Even before the flight--a 215-mile hop to Nantes--27-year-old Jacqueline was on her way to becoming a flying folk heroine. French newspapers endlessly told how the pretty pioneer,* charmed by the tales of Aviator-Author Antoine de St. Exupery, worked in a factory as a teen-ager to pay for glider lessons, later finished at the top of the class in her pilot's exams--only to be turned down by Air France because long flights would be "too tough" for a woman. If a woman at the controls seemed odd to Air France, it did not to Air Inter, the fast-growing outfit that hired Jacqueline last May, and had her well up in a public-relations orbit before her first flight.

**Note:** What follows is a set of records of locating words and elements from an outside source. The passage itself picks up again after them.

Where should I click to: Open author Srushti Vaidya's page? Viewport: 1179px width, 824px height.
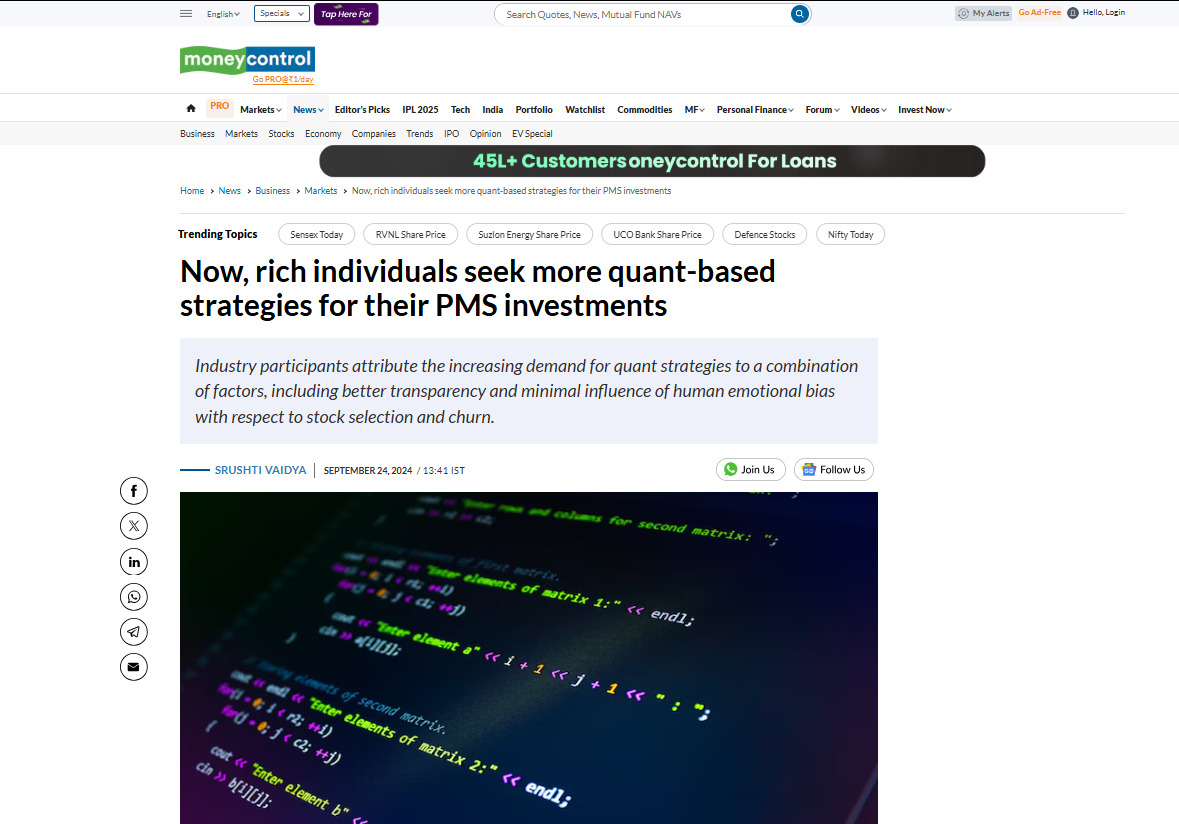260,470
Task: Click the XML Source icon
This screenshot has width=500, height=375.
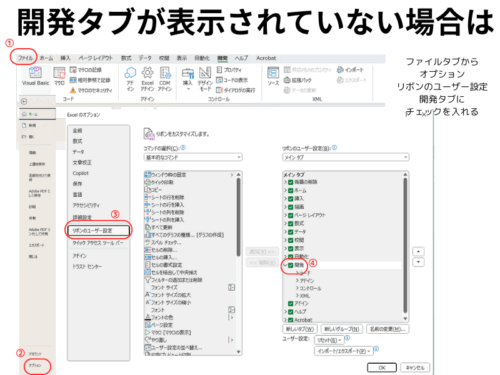Action: click(273, 72)
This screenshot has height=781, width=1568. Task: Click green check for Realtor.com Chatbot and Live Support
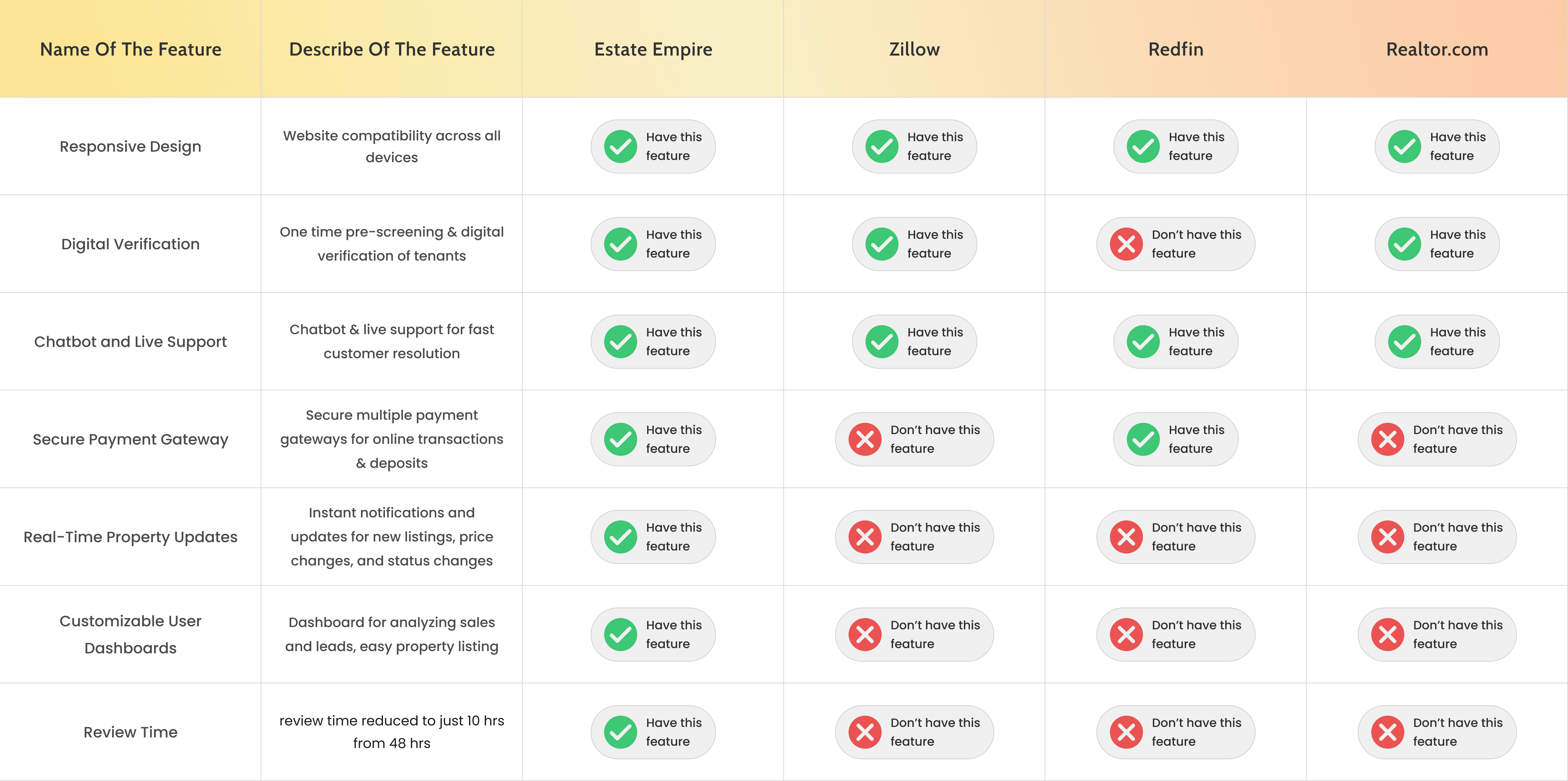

Le Figaro & Fruit Juice. As a government-owned counterpart of huge, foreign-flying Air France, Air Inter began operating in 1960 as France's first and only domestic airline. "Why bother?" asked many Frenchmen, accustomed to zipping along France's long, poplar-lined roads at Citroen speed--80 m.p.h. and upward. Air Inter soon proved why. Cramming passengers into mini-bucket seats, and serving only Le Figaro and fruit juice in flight, the line carried 16,000 passengers in its first year, passed 500,000 in 1964, reached 1,170,000 last year. It started with a handful of chartered planes and a staff of ten, now has 23 aircraft of its own, including five jet Caravelles, and 1,370 employees.
Air Inter will give up its modest $800,000 annual subsidy at year's end --but not its Gallic formula for a large income: outrageously high fares. Officially, the line excuses them on the ground that high fuel costs help run operating expenses 30% above those of similar, U.S. airlines. Privately, one Air Inter staffer frankly admits that "80% of our passengers are businessmen. They don't care what the fare is --it's the company that pays."
If customers find that a pretty pilot makes those stiff fares easier to swallow, Air Inter presumably will not mind. But Rear Admiral Paul Hebrard, a retired naval aviator who is Air Inter's chairman, insists that Mlle. Dubut is aboard only because the airline has now outgrown its supply of males. "Her record was faultless. There was no reason not to hire her," he says. Not content to leave well enough alone, the admiral makes the ridiculous claim: "She must also be considered not as a girl, but as a boy."
* There are fewer than half a dozen others flying for scheduled airlines elsewhere in the world, none in the U.S.